Saw a very scary movie today, the summer blockbuster (indeed, the second best grossing film of all time) "The Dark Knight," the latest Batman movie. I avoided seeing it this summer because I heard it was grim and took casual violence to a new extreme. But in the last week it's started to seem like I ought to see it - many of my students have and loved it, and a devastating essay in last week's Times Week in Review by Jonathan Lethem argued that it was the film of this disgraced and hopeless moment in American history. Some critics saw the film as a defense of Bushian toughness on evil; Lethem argues rather that "a morbid incoherence was the movie’s real takeaway, chaotic form its ultimate content."
If you haven't seen fit to see the movie yet, don't. It's every bit as dark as people say, and to no purpose - it's morally confused and compromised and does everything in its power to make the viewer feel compromised too. But read Lethem, who articulates with incendiary precision that the moral compromisedness the film churns in is real, it's not just a summer fling at the cineplex but USA 2008:
In its narrative gaps, its false depths leading nowhere in particular, its bogus grief over stakeless destruction and faked death, “The Dark Knight” echoes a civil discourse strained to helplessness by panic, overreaction and cultivated grievance. I began to feel this Batman wears his mask because he fears he’s a fake — and the story of his inauthenticity, the possibility of his unmasking, counts for more than any hope he offers of deliverance from evil. ...
The Joker’s paradox, of course, is the same as that of 9/11 and its long aftermath: audacious transgression ought to call out of us an equal and adamant passion for love of truth and freedom, yet the fear he inspires instead drives us deep into passivity and silence.
... our good faith with ourselves is broken, too, a cost of silencing or at best mumbling the most crucial truths. Among these, pre-eminently, is the fact that torture evaporates our every rational claim to justice, and will likely be the signature national crime of our generation — a matter in which we are, by the very definition of democracy, complicit.

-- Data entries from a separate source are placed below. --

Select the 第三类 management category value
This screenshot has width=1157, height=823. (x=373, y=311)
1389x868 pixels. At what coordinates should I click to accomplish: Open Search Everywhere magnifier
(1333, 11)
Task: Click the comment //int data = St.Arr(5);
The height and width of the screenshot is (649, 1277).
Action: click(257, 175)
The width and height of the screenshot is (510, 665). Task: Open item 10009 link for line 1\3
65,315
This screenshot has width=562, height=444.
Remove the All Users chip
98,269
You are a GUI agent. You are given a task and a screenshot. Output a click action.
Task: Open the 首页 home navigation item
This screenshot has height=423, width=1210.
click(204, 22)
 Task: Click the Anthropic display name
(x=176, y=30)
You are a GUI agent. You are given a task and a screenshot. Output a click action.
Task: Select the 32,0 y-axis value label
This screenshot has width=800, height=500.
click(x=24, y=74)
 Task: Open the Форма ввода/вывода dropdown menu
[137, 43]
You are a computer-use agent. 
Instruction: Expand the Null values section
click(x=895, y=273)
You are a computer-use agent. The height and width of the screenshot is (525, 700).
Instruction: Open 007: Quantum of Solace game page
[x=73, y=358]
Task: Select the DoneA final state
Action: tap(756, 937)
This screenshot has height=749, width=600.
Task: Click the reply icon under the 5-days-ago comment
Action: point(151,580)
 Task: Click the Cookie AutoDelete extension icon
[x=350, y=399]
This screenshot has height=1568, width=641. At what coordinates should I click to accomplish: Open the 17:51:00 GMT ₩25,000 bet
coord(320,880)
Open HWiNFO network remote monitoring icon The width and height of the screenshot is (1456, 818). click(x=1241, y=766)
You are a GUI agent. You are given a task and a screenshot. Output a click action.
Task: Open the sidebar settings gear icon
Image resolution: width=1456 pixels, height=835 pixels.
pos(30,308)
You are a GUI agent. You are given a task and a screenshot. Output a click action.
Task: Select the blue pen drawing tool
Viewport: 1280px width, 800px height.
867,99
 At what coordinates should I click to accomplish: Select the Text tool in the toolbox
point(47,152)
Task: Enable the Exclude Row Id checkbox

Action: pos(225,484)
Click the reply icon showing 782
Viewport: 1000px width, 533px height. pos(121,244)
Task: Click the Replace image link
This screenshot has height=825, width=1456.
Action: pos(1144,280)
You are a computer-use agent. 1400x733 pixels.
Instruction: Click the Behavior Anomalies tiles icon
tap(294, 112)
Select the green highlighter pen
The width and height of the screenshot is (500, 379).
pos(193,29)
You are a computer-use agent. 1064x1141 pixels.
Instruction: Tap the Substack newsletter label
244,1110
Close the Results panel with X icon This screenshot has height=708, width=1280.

There are some wan gestures toward hope in the movie - notably in a large-scale playing out of the most famous "prisoner's dilemma" - but they get lost in the darkness. Your moral instincts would be blunted by this film just as your eardrums will be brutalized into cowering submission by the deafening rhythms and grinding double base of its soundtrack. Don't see it. Don't seek yourself in it. We're better than this, we know we're capable of better.